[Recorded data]

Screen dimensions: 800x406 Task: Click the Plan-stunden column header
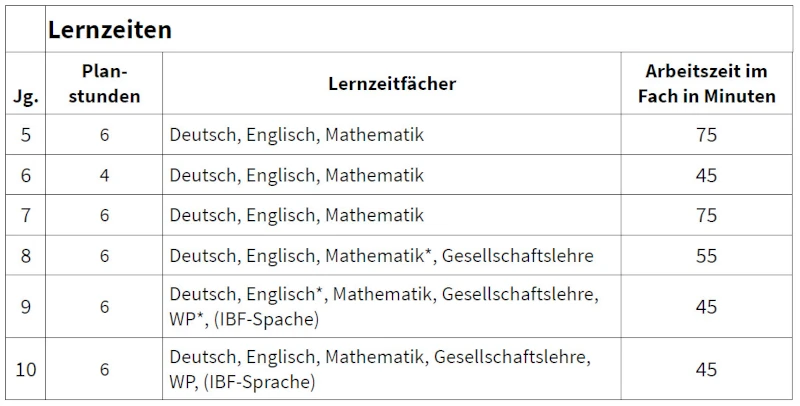coord(104,84)
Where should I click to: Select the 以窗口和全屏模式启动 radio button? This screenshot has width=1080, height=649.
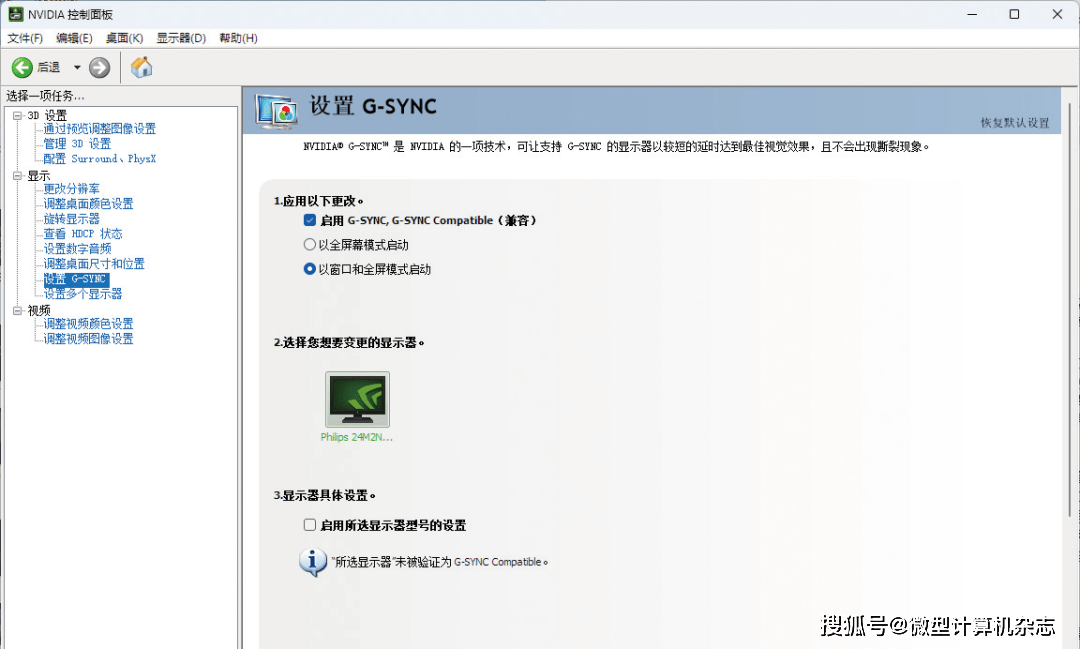pyautogui.click(x=309, y=267)
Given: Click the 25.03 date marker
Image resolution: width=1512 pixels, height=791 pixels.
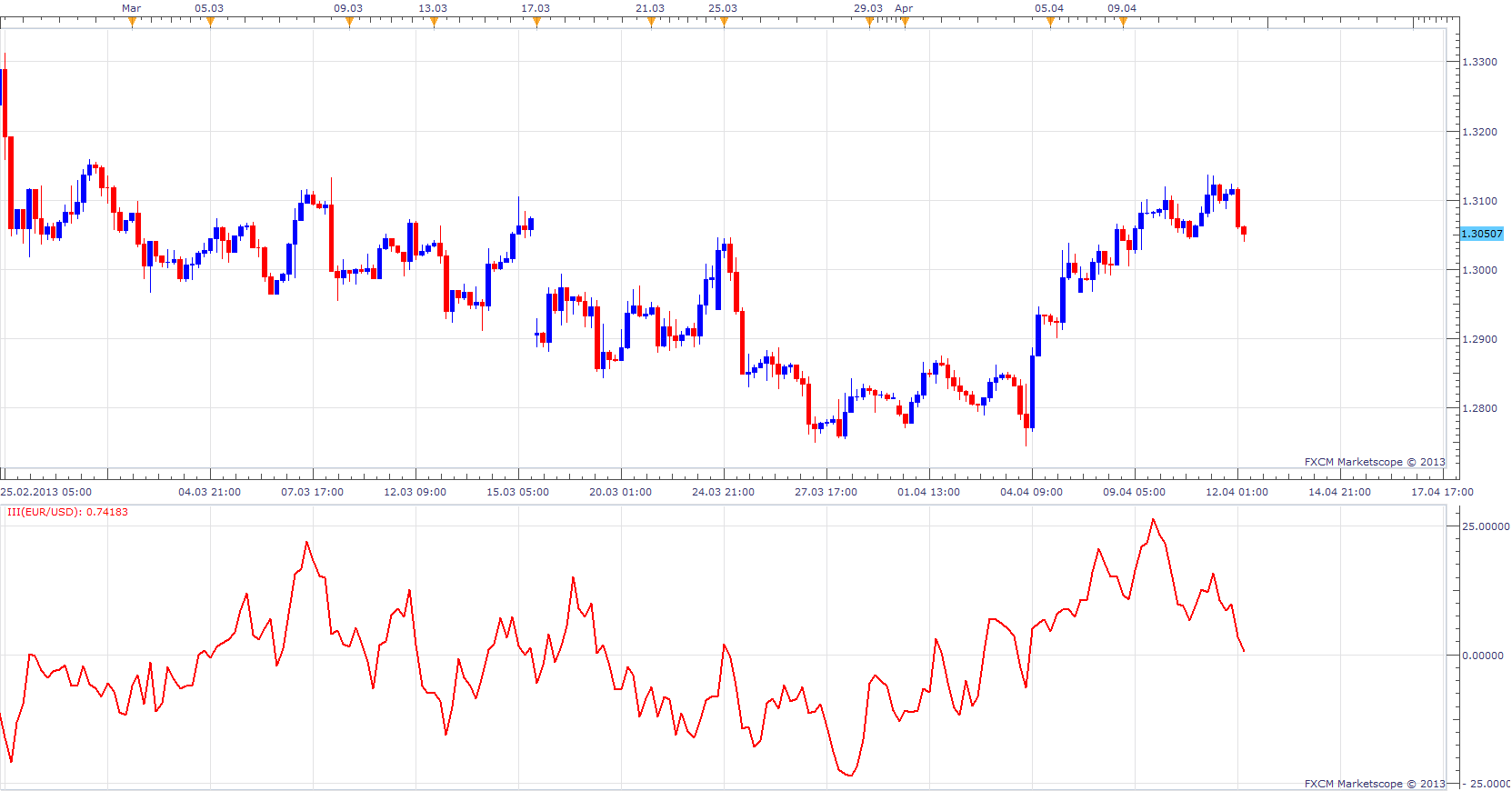Looking at the screenshot, I should [724, 23].
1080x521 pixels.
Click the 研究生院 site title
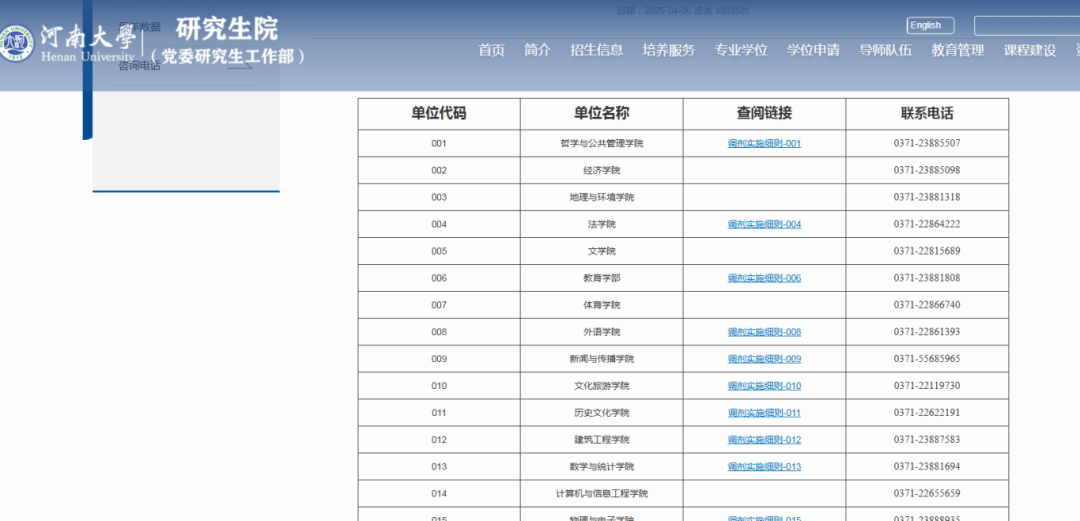click(x=227, y=28)
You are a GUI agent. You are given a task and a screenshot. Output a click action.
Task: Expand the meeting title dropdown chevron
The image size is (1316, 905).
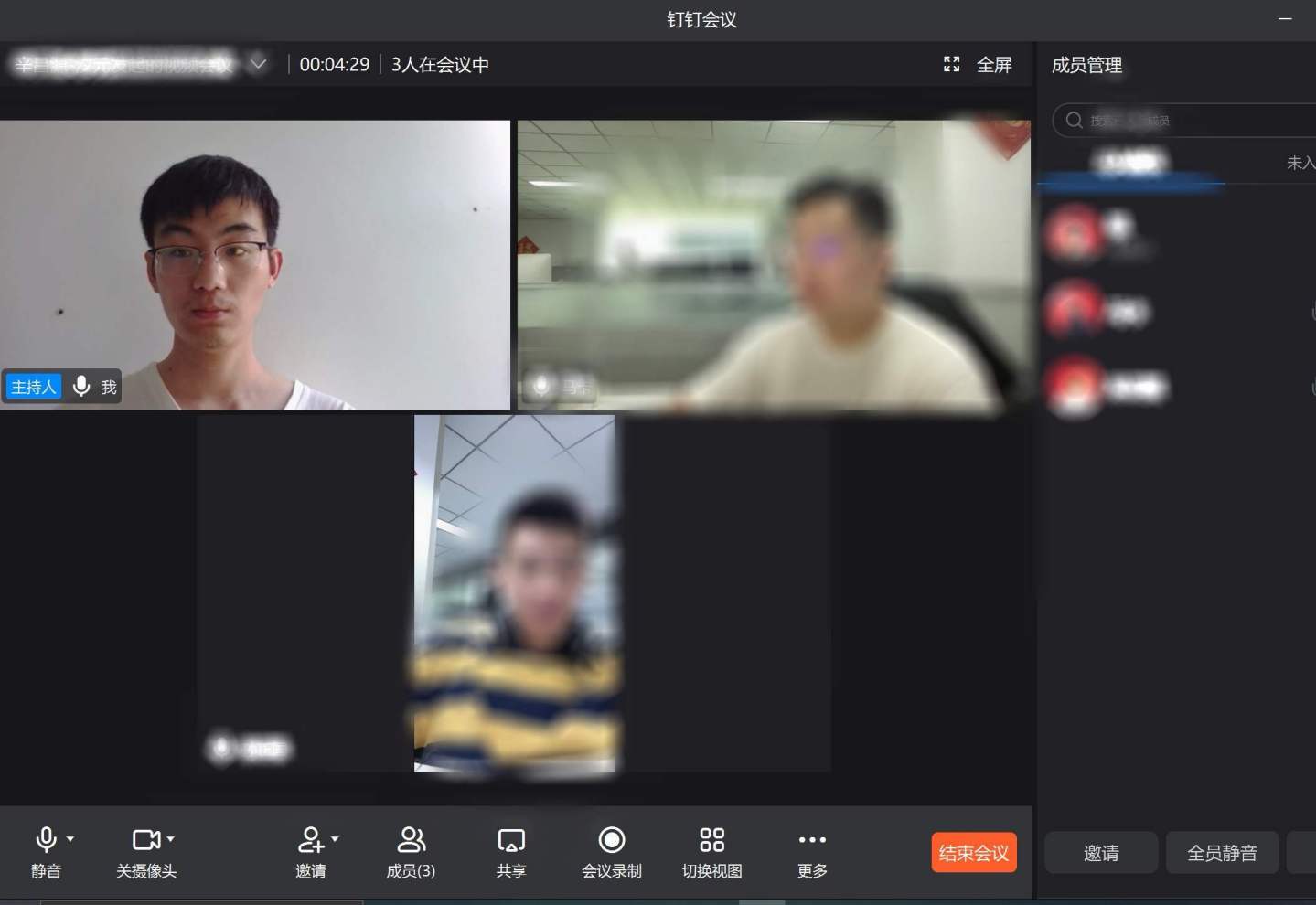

◆ **REQUIRED WORK**: Arrange every line of the listing above as a Markdown table with the columns "No." (the row number) and "Line" (the text), skipping blank lines. Leave out the pictures.

◆ **REPLY**:
| No. | Line |
|---|---|
| 1 | Screen dimensions: 800x406 Task: Click the Plan-stunden column header |
| 2 | coord(104,84) |
| 3 | Where should I click to: Select the 以窗口和全屏模式启动 radio button? This screenshot has width=1080, height=649. |
| 4 | pyautogui.click(x=309, y=267) |
| 5 | Given: Click the 25.03 date marker |
| 6 | Image resolution: width=1512 pixels, height=791 pixels. |
| 7 | Looking at the screenshot, I should [724, 23]. |
| 8 | 1080x521 pixels. |
| 9 | Click the 研究生院 site title |
| 10 | click(x=227, y=28) |
| 11 | You are a GUI agent. You are given a task and a screenshot. Output a click action. |
| 12 | Task: Expand the meeting title dropdown chevron |
| 13 | The image size is (1316, 905). |